Begin Stored data
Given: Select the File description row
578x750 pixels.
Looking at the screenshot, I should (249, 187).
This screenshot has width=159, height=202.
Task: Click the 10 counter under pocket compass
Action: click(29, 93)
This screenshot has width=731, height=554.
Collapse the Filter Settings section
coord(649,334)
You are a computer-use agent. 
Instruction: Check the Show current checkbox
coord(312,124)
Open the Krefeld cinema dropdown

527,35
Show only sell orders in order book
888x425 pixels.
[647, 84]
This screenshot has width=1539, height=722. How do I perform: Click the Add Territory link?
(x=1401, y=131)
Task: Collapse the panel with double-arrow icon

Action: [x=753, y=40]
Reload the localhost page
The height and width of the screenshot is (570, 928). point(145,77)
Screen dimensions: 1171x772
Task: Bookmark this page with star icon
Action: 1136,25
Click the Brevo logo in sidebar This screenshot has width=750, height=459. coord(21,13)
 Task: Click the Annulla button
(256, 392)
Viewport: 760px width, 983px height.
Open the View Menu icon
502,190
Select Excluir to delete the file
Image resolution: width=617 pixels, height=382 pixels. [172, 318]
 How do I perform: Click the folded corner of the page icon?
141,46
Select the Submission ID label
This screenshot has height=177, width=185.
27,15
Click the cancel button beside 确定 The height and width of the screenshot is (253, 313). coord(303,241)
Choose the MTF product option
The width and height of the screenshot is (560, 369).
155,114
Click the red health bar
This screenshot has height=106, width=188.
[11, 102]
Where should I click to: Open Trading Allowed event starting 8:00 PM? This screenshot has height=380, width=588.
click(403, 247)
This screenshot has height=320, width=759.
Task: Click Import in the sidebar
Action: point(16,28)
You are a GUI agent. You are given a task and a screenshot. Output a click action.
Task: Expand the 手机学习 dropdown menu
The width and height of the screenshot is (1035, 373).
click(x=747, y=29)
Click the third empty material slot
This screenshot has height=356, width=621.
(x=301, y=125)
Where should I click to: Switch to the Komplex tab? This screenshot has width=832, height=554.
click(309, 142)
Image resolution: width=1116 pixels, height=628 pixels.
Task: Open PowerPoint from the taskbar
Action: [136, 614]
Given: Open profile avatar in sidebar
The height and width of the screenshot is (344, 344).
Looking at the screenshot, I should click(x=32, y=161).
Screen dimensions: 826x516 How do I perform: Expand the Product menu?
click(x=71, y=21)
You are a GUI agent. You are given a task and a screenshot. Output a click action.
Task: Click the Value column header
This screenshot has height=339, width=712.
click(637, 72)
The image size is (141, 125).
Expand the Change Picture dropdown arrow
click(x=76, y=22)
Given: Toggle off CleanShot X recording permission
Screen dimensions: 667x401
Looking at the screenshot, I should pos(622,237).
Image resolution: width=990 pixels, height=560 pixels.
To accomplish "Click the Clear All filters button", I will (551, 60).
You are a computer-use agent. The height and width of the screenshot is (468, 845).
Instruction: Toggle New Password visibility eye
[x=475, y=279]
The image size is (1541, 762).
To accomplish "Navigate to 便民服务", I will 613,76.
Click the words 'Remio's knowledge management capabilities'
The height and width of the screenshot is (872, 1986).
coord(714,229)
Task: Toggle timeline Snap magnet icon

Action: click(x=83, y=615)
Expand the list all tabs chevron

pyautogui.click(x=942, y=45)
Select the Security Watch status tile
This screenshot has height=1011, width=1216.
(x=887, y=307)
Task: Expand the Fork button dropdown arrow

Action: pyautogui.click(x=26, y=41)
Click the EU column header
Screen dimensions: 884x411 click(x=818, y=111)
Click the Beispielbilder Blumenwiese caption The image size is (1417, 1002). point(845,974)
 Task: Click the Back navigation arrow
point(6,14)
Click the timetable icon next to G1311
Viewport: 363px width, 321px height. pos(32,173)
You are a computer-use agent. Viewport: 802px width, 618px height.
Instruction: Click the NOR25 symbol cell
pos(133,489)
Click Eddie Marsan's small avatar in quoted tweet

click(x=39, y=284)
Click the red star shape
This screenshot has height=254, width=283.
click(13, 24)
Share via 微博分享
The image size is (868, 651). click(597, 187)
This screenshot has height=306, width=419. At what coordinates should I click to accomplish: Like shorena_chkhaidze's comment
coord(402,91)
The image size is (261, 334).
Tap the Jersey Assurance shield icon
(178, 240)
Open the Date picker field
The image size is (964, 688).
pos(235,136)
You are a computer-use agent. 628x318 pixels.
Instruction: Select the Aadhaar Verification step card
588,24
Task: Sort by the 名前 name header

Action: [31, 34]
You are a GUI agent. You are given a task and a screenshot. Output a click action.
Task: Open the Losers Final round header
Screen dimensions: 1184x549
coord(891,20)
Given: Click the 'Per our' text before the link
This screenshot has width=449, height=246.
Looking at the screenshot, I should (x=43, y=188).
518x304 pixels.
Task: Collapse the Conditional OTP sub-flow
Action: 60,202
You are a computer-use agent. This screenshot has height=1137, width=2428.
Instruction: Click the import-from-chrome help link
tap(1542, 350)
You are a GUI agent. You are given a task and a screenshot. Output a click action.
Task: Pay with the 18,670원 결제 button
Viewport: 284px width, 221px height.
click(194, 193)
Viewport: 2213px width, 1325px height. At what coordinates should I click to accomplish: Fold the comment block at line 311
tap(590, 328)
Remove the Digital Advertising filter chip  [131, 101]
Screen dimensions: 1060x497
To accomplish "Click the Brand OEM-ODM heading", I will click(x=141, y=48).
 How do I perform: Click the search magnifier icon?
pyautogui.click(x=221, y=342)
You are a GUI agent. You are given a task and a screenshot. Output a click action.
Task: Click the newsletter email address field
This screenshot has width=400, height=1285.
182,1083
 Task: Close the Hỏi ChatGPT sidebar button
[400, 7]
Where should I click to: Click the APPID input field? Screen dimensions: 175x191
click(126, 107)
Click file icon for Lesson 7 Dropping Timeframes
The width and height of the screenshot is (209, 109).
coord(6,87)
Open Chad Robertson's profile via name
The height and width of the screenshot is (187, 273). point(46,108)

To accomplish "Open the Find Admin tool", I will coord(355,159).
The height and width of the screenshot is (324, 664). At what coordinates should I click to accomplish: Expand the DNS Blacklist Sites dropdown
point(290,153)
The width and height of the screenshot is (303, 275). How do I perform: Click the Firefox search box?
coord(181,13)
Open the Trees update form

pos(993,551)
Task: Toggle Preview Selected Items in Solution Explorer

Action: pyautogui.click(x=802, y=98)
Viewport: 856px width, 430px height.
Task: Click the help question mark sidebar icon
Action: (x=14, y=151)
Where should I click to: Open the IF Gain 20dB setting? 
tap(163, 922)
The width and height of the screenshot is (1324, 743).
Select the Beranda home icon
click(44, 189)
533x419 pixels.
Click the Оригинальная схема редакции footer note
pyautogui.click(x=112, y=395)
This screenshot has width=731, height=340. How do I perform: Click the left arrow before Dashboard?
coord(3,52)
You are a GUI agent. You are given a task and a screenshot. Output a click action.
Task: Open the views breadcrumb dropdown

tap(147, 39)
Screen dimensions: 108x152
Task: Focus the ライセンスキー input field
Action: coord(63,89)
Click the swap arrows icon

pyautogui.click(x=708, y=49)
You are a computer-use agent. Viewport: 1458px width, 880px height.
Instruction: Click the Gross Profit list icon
End Stored data
Can you turn every line of the entries above into a JSON list of strings, one string per line, leaving out blank lines?

[
  "Given: Select the File description row",
  "578x750 pixels.",
  "Looking at the screenshot, I should (249, 187).",
  "This screenshot has width=159, height=202.",
  "Task: Click the 10 counter under pocket compass",
  "Action: click(29, 93)",
  "This screenshot has width=731, height=554.",
  "Collapse the Filter Settings section",
  "coord(649,334)",
  "You are a computer-use agent. ",
  "Instruction: Check the Show current checkbox",
  "coord(312,124)",
  "Open the Krefeld cinema dropdown",
  "527,35",
  "Show only sell orders in order book",
  "888x425 pixels.",
  "[647, 84]",
  "This screenshot has width=1539, height=722. How do I perform: Click the Add Territory link?",
  "(x=1401, y=131)",
  "Task: Collapse the panel with double-arrow icon",
  "Action: [x=753, y=40]",
  "Reload the localhost page",
  "The height and width of the screenshot is (570, 928). point(145,77)",
  "Screen dimensions: 1171x772",
  "Task: Bookmark this page with star icon",
  "Action: 1136,25",
  "Click the Brevo logo in sidebar This screenshot has width=750, height=459. coord(21,13)",
  " Task: Click the Annulla button",
  "(256, 392)",
  "Viewport: 760px width, 983px height.",
  "Open the View Menu icon",
  "502,190",
  "Select Excluir to delete the file",
  "Image resolution: width=617 pixels, height=382 pixels. [172, 318]",
  " How do I perform: Click the folded corner of the page icon?",
  "141,46",
  "Select the Submission ID label",
  "This screenshot has height=177, width=185.",
  "27,15",
  "Click the cancel button beside 确定 The height and width of the screenshot is (253, 313). coord(303,241)",
  "Choose the MTF product option",
  "The width and height of the screenshot is (560, 369).",
  "155,114",
  "Click the red health bar",
  "This screenshot has height=106, width=188.",
  "[11, 102]",
  "Where should I click to: Open Trading Allowed event starting 8:00 PM? This screenshot has height=380, width=588.",
  "click(403, 247)",
  "This screenshot has height=320, width=759.",
  "Task: Click Import in the sidebar",
  "Action: point(16,28)",
  "You are a GUI agent. You are given a task and a screenshot. Output a click action.",
  "Task: Expand the 手机学习 dropdown menu",
  "The width and height of the screenshot is (1035, 373).",
  "click(x=747, y=29)",
  "Click the third empty material slot",
  "This screenshot has height=356, width=621.",
  "(x=301, y=125)",
  "Where should I click to: Switch to the Komplex tab? This screenshot has width=832, height=554.",
  "click(309, 142)",
  "Image resolution: width=1116 pixels, height=628 pixels.",
  "Task: Open PowerPoint from the taskbar",
  "Action: [136, 614]",
  "Given: Open profile avatar in sidebar",
  "The height and width of the screenshot is (344, 344).",
  "Looking at the screenshot, I should click(x=32, y=161).",
  "Screen dimensions: 826x516 How do I perform: Expand the Product menu?",
  "click(x=71, y=21)",
  "You are a GUI agent. You are given a task and a screenshot. Output a click action.",
  "Task: Click the Value column header",
  "This screenshot has height=339, width=712.",
  "click(637, 72)",
  "The image size is (141, 125).",
  "Expand the Change Picture dropdown arrow",
  "click(x=76, y=22)",
  "Given: Toggle off CleanShot X recording permission",
  "Screen dimensions: 667x401",
  "Looking at the screenshot, I should pos(622,237).",
  "Image resolution: width=990 pixels, height=560 pixels.",
  "To accomplish \"Click the Clear All filters button\", I will (551, 60).",
  "You are a computer-use agent. The height and width of the screenshot is (468, 845).",
  "Instruction: Toggle New Password visibility eye",
  "[x=475, y=279]",
  "The image size is (1541, 762).",
  "To accomplish \"Navigate to 便民服务\", I will 613,76.",
  "Click the words 'Remio's knowledge management capabilities'",
  "The height and width of the screenshot is (872, 1986).",
  "coord(714,229)",
  "Task: Toggle timeline Snap magnet icon",
  "Action: click(x=83, y=615)",
  "Expand the list all tabs chevron",
  "pyautogui.click(x=942, y=45)",
  "Select the Security Watch status tile",
  "This screenshot has height=1011, width=1216.",
  "(x=887, y=307)",
  "Task: Expand the Fork button dropdown arrow",
  "Action: pyautogui.click(x=26, y=41)",
  "Click the EU column header",
  "Screen dimensions: 884x411 click(x=818, y=111)",
  "Click the Beispielbilder Blumenwiese caption The image size is (1417, 1002). point(845,974)",
  " Task: Click the Back navigation arrow",
  "point(6,14)",
  "Click the timetable icon next to G1311",
  "Viewport: 363px width, 321px height. pos(32,173)",
  "You are a computer-use agent. Viewport: 802px width, 618px height.",
  "Instruction: Click the NOR25 symbol cell",
  "pos(133,489)",
  "Click Eddie Marsan's small avatar in quoted tweet",
  "click(x=39, y=284)",
  "Click the red star shape",
  "This screenshot has height=254, width=283.",
  "click(13, 24)",
  "Share via 微博分享",
  "The image size is (868, 651). click(597, 187)",
  "This screenshot has height=306, width=419. At what coordinates should I click to accomplish: Like shorena_chkhaidze's comment",
  "coord(402,91)",
  "The image size is (261, 334).",
  "Tap the Jersey Assurance shield icon",
  "(178, 240)",
  "Open the Date picker field",
  "The image size is (964, 688).",
  "pos(235,136)",
  "You are a computer-use agent. 628x318 pixels.",
  "Instruction: Select the Aadhaar Verification step card",
  "588,24",
  "Task: Sort by the 名前 name header",
  "Action: [31, 34]",
  "You are a GUI agent. You are given a task and a screenshot. Output a click action.",
  "Task: Open the Losers Final round header",
  "Screen dimensions: 1184x549",
  "coord(891,20)",
  "Given: Click the 'Per our' text before the link",
  "This screenshot has width=449, height=246.",
  "Looking at the screenshot, I should (x=43, y=188).",
  "518x304 pixels.",
  "Task: Collapse the Conditional OTP sub-flow",
  "Action: 60,202",
  "You are a computer-use agent. This screenshot has height=1137, width=2428.",
  "Instruction: Click the import-from-chrome help link",
  "tap(1542, 350)",
  "You are a GUI agent. You are given a task and a screenshot. Output a click action.",
  "Task: Pay with the 18,670원 결제 button",
  "Viewport: 284px width, 221px height.",
  "click(194, 193)",
  "Viewport: 2213px width, 1325px height. At what coordinates should I click to accomplish: Fold the comment block at line 311",
  "tap(590, 328)",
  "Remove the Digital Advertising filter chip  [131, 101]",
  "Screen dimensions: 1060x497",
  "To accomplish \"Click the Brand OEM-ODM heading\", I will click(x=141, y=48).",
  " How do I perform: Click the search magnifier icon?",
  "pyautogui.click(x=221, y=342)",
  "You are a GUI agent. You are given a task and a screenshot. Output a click action.",
  "Task: Click the newsletter email address field",
  "This screenshot has width=400, height=1285.",
  "182,1083",
  " Task: Close the Hỏi ChatGPT sidebar button",
  "[400, 7]",
  "Where should I click to: Click the APPID input field? Screen dimensions: 175x191",
  "click(126, 107)",
  "Click file icon for Lesson 7 Dropping Timeframes",
  "The width and height of the screenshot is (209, 109).",
  "coord(6,87)",
  "Open Chad Robertson's profile via name",
  "The height and width of the screenshot is (187, 273). point(46,108)",
  "To accomplish \"Open the Find Admin tool\", I will coord(355,159).",
  "The height and width of the screenshot is (324, 664). At what coordinates should I click to accomplish: Expand the DNS Blacklist Sites dropdown",
  "point(290,153)",
  "The width and height of the screenshot is (303, 275). How do I perform: Click the Firefox search box?",
  "coord(181,13)",
  "Open the Trees update form",
  "pos(993,551)",
  "Task: Toggle Preview Selected Items in Solution Explorer",
  "Action: pyautogui.click(x=802, y=98)",
  "Viewport: 856px width, 430px height.",
  "Task: Click the help question mark sidebar icon",
  "Action: (x=14, y=151)",
  "Where should I click to: Open the IF Gain 20dB setting? ",
  "tap(163, 922)",
  "The width and height of the screenshot is (1324, 743).",
  "Select the Beranda home icon",
  "click(44, 189)",
  "533x419 pixels.",
  "Click the Оригинальная схема редакции footer note",
  "pyautogui.click(x=112, y=395)",
  "This screenshot has width=731, height=340. How do I perform: Click the left arrow before Dashboard?",
  "coord(3,52)",
  "You are a GUI agent. You are given a task and a screenshot. Output a click action.",
  "Task: Open the views breadcrumb dropdown",
  "tap(147, 39)",
  "Screen dimensions: 108x152",
  "Task: Focus the ライセンスキー input field",
  "Action: coord(63,89)",
  "Click the swap arrows icon",
  "pyautogui.click(x=708, y=49)",
  "You are a computer-use agent. Viewport: 1458px width, 880px height.",
  "Instruction: Click the Gross Profit list icon"
]